Use mageflow.chain() to create a task chain:

import mageflow

# Create a simple chain
chain_signature = await mageflow.chain([task1, task2, task3])

# Create a chain with name and callbacks
chain_signature = await mageflow.chain(
    tasks=[process_data, validate_results, send_notification],
    name="data-processing-pipeline",
    success=success_callback_task,
    error=error_callback_task,
)

Alternative Client Usage

You can also create chains using the mageflow client instead of the global mageflow module:

from mageflow import Mageflow

# Create mageflow client
hatchet = Mageflow(hatchet, redis)

# Use client to create chains
chain_signature = await hatchet.chain([task1, task2, task3])

Parameters

  • tasks: List of task signatures, task functions, or task names to chain together
  • name: Optional name for the chain (defaults to the first task's name)
  • success: Task to execute when the entire chain completes successfully
  • error: Task to execute when any task in the chain fails

Data Flow in Chains

Sequential Processing

Each task in the chain receives the output of the previous task:

@hatchet.task()
async def extract_data(msg: InputMessage) -> DataOutput:
    # Process initial input
    return DataOutput(processed_data="...")

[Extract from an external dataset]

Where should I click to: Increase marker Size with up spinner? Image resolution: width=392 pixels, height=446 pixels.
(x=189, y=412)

class SecondMessage(BaseModel):
    results: DataOutput

@hatchet.task()  
async def transform_data(msg: SecondMessage) -> TransformedData:
    # Receives DataOutput from extract_data
    return TransformedData(transformed=msg.processed_data)

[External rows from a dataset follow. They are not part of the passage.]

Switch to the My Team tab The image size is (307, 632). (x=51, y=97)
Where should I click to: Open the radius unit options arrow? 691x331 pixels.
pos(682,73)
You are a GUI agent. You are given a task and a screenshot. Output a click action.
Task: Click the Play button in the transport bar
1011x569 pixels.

class ThirdMessage(BaseModel):
    transformed_data: Annotated[TransformedData, ReturnValue()]
    field_int: int

@hatchet.task()
async def save_data(msg: ThirdMessage) -> SaveResult:
    # Receives TransformedData from transform_data
    return SaveResult(saved_id=123)

# Sign second task
transform_task = await mageflow.sign(transform_data, field_int=123)

# Create the chain
chain = await mageflow.chain([
    extract_data,
    transform_task, 
    save_data
])

Note here that every message receives the output of the previous task via the ReturnValue field

Failure Behavior

When a task fails in a chain: 1. Subsequent tasks in the chain are not executed 2. The error callback of the executed task is triggered immediately 3. The error callback of the chain task is triggered immediately

Example Use Cases

Data Processing Pipeline

# ETL Pipeline
extract_task = await mageflow.sign("extract-from-database")
transform_task = await mageflow.sign("apply-business-rules") 
load_task = await mageflow.sign("save-to-warehouse")

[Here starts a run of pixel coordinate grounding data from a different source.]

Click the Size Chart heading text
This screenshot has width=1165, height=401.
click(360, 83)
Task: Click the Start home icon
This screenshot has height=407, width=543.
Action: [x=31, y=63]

audit_task = await mageflow.sign("log-pipeline-completion")
alert_task = await mageflow.sign("send-failure-alert")

etl_chain = await mageflow.chain(
    tasks=[extract_task, transform_task, load_task],
    name="daily-etl",
    success=audit_task,
    error=alert_task
)

Document Processing Workflow

# Document processing chain
parse_doc = await mageflow.sign("parse-document")
extract_entities = await mageflow.sign("extract-entities")
classify_content = await mageflow.sign("classify-content")
index_document = await mageflow.sign("index-in-search")

notify_completion = await mageflow.sign("notify-user")
handle_processing_error = await mageflow.sign("handle-doc-error")

doc_chain = await mageflow.chain(
    tasks=[parse_doc, extract_entities, classify_content, index_document],
    name="document-processing",
    success=notify_completion,
    error=handle_processing_error
)

Why Use Chains?

Chaining tasks is a useful orchestrating tool when multiple tasks are really one task, and a failure of one should stop the entire pipeline. Using chain methods, you can do exactly that. Binding the entire process as a single task, in this way you can also treat it as such when using other orchestration tools like swarm.